** Opening DOCUMENT SECTION block **

Overcoming political discretion
Rights groups could significantly improve their effectiveness by exposing the way third states breach their own domestic legal and political order commitments through their interstate relations with wrongdoing states.
For example, a general principle of European Union law – as enshrined in the Treaty of Lisbon, which established the EU, and as affirmed by the European Court of Justice – is that the EU must ensure “respect for international law in the exercise of its powers,” including in its external relations. The EU, bound by its general principle of “respect for international law” and by specific policy commitments concerning the status of Palestinian territory as occupied, cannot give legal effect to such unlawful Israeli claims by allowing such acts and the situations they create to form the basis for the application of EU law. However, due to the deficient construction of the agreements, the EU found itself doing exactly that.
The MATTIN Group, a small, human rights-based partnership dedicated to promoting more effective compliance with international law during armed conflict and belligerent occupation (where I work as an associate), focuses on the relationships and engagements between Israel and the EU and its member states. It draws on the disciplines of law, economics, commerce and trade policy to point out to third states that a particular engagement requires specific changes in the other state’s institutional practices.

** Closing DOCUMENT SECTION block **

=== EXERCISE REQUIREMENTS ===
Can you reproduce the section on overcoming political discretion word for word, starting with "Overcoming political discretion" and going on through "with wrongdoing states."? The material that follows is separate from the section on overcoming political discretion.

** Opening DATA TO EXAMINE block **

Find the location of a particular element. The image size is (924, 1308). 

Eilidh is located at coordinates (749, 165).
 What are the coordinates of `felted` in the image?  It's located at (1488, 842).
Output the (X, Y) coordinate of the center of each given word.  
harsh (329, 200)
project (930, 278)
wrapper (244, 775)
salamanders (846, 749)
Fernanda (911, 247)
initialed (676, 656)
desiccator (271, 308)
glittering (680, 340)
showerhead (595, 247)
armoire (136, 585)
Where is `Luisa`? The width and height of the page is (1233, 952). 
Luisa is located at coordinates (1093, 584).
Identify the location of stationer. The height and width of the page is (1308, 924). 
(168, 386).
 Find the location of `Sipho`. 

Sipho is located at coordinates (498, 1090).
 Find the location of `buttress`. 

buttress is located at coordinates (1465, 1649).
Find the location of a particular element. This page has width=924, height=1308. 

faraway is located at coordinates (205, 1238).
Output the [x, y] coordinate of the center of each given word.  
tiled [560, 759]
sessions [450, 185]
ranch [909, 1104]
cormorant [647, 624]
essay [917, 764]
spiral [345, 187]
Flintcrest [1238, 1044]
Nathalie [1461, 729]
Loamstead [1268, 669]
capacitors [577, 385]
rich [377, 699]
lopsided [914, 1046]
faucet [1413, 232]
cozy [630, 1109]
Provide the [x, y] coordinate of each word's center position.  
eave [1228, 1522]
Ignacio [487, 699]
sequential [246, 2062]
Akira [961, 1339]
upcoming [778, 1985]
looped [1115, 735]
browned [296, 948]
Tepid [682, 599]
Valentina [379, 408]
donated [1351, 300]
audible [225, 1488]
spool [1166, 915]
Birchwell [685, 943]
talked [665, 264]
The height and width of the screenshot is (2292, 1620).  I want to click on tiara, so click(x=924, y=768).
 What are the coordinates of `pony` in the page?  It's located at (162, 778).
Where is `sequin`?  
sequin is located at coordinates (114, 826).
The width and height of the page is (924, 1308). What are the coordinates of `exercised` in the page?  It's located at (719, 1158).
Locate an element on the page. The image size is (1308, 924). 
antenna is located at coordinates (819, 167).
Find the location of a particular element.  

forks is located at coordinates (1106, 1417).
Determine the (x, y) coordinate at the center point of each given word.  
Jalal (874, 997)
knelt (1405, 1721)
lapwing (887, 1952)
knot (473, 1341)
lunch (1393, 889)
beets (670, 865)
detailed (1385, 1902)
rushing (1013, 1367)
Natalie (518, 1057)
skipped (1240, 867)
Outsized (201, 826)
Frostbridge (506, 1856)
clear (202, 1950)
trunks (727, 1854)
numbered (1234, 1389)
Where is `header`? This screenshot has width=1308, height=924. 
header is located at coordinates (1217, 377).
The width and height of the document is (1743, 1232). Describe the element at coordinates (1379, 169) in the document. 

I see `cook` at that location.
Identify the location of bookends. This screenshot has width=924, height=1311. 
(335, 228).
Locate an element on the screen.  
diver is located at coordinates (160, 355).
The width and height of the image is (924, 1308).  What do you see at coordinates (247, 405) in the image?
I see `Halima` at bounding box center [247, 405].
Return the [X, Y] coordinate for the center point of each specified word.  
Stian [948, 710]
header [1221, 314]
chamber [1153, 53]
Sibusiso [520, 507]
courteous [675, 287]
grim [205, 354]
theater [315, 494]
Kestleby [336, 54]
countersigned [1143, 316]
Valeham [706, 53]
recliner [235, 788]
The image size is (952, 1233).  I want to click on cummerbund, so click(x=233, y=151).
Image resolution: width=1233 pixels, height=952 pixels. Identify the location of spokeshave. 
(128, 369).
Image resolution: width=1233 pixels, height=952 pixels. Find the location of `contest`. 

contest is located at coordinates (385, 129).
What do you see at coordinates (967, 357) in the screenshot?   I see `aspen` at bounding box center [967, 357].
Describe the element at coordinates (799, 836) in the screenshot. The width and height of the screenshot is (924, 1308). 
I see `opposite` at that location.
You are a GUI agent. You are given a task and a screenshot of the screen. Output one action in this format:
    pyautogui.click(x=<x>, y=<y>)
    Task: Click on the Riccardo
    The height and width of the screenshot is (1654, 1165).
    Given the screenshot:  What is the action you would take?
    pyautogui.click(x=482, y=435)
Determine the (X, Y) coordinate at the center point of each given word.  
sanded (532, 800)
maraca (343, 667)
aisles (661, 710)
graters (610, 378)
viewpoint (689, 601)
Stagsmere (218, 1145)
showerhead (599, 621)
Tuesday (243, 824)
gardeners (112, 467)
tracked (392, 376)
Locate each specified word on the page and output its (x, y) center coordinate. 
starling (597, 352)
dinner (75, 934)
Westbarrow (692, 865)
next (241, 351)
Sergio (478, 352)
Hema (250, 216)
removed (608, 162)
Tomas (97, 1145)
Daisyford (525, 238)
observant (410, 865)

** Closing DATA TO EXAMINE block **

=== SOLVED EXERCISE ===
Overcoming political discretion
Rights groups could significantly improve their effectiveness by exposing the way third states breach their own domestic legal and political order commitments through their interstate relations with wrongdoing states.